At the 2024 Summer Olympics, Nyberg was assigned the opening Group B match between Argentina and Morocco. The match was interrupted by a late pitch invasion after Cristian Medina scored an equaliser but two hours later, after the pitch invasion was cleared, Nyberg disallowed Medina's goal. The match was resumed behind closed doors and resulted in a 2–1 win for Morocco. Nyberg also oversaw most of the match between Spain and Morocco in the semifinals after Uzbek referee Ilgiz Tantashev was forced to abandon following a collision with player Marc Pubill.

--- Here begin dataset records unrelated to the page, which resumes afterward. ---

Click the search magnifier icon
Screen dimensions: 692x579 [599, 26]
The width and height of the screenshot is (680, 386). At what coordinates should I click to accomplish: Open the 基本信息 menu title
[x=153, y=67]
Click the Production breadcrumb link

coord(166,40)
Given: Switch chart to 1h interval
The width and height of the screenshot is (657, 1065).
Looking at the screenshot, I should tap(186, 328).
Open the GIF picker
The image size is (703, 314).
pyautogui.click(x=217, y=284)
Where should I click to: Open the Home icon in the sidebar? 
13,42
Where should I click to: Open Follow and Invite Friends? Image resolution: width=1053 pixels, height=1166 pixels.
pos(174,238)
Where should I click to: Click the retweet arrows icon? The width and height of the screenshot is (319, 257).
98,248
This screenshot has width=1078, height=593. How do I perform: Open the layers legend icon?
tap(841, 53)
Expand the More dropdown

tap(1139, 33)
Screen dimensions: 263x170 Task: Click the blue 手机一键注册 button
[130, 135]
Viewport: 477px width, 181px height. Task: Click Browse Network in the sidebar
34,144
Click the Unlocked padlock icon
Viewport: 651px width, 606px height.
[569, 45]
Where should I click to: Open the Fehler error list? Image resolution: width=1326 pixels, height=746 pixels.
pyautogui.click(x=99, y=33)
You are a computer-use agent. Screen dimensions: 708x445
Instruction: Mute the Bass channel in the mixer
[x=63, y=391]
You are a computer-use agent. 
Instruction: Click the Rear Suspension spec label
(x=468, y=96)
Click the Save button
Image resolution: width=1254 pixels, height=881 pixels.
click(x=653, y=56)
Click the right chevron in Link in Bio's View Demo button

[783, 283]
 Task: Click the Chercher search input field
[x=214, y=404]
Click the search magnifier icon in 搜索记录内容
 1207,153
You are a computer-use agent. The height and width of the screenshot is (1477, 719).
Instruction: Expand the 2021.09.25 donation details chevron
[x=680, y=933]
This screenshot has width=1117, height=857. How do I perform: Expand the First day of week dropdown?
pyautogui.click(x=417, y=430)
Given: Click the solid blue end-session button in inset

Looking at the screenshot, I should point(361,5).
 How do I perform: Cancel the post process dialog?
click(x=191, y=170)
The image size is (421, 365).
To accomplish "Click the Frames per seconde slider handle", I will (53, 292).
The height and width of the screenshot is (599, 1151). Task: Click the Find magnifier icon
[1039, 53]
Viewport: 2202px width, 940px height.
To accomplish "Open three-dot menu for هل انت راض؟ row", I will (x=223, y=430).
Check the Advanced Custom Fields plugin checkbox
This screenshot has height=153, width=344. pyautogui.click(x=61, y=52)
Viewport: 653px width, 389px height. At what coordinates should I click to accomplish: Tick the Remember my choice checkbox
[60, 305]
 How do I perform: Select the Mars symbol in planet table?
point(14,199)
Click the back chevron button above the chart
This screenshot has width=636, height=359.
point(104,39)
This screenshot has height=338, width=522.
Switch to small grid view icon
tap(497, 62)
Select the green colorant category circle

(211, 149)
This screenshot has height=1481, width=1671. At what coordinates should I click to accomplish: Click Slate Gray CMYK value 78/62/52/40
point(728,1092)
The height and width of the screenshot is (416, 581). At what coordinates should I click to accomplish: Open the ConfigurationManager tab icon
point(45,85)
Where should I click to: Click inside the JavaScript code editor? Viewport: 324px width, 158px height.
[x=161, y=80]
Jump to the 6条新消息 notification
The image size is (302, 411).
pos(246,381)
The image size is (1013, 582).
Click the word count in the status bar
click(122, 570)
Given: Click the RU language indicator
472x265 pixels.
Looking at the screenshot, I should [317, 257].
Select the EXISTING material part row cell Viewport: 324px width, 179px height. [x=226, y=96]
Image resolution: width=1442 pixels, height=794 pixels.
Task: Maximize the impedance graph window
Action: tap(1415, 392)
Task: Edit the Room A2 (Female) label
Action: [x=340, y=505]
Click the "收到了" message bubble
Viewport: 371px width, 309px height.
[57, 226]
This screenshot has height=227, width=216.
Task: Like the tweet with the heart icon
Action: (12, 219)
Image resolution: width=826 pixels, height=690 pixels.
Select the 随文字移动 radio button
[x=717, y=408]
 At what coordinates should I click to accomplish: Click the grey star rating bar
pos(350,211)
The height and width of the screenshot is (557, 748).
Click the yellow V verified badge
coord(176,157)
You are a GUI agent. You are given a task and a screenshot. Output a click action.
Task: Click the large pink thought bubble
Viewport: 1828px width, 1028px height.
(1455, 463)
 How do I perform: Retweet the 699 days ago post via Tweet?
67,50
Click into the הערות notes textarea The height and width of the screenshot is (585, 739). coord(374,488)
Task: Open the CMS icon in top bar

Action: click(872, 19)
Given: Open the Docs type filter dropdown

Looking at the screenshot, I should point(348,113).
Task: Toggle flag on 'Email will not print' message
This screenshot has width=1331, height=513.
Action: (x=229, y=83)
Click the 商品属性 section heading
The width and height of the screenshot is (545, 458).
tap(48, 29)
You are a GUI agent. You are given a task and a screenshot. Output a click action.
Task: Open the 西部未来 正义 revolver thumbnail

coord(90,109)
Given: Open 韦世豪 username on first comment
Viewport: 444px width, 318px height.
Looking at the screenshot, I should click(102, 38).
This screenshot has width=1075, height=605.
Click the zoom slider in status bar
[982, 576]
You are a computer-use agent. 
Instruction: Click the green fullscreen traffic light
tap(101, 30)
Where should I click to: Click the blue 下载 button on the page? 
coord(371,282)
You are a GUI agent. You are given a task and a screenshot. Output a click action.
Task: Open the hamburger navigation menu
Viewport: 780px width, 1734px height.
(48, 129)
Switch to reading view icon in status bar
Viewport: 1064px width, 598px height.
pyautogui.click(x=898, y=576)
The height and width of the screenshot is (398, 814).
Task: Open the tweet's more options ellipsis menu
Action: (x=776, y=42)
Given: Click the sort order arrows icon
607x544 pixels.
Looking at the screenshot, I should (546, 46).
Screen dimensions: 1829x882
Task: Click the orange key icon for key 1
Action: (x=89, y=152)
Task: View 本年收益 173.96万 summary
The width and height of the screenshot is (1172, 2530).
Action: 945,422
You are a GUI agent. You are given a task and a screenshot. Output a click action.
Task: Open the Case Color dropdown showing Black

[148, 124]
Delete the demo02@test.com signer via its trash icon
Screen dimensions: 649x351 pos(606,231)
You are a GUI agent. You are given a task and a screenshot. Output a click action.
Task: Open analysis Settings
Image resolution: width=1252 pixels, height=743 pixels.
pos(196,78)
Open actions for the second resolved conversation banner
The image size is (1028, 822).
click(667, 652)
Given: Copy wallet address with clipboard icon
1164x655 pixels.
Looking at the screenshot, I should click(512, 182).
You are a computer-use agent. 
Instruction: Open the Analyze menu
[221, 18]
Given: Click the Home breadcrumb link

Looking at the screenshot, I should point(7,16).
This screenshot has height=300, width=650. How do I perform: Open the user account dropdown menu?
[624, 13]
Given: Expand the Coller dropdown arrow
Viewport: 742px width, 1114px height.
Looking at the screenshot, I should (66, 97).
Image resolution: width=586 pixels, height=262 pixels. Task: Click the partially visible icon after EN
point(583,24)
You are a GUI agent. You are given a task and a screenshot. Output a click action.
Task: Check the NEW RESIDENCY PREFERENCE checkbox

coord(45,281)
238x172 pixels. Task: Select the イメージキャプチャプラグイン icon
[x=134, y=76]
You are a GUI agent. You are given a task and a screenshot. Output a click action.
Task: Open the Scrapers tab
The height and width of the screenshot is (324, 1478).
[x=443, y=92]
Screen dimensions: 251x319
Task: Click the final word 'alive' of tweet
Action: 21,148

In April 2025, Nyberg was selected as a match official for the 2025 FIFA Club World Cup alongside assistant referees Mahbod Beigi and Andreas Söderkvist.

==Personal life==
Nyberg worked various jobs before becoming a referee such as a warehouse worker and a supply teacher. Nyberg's father was an assistant referee. He has a brother (who is an assistant referee in the Swedish league) and two half-sisters.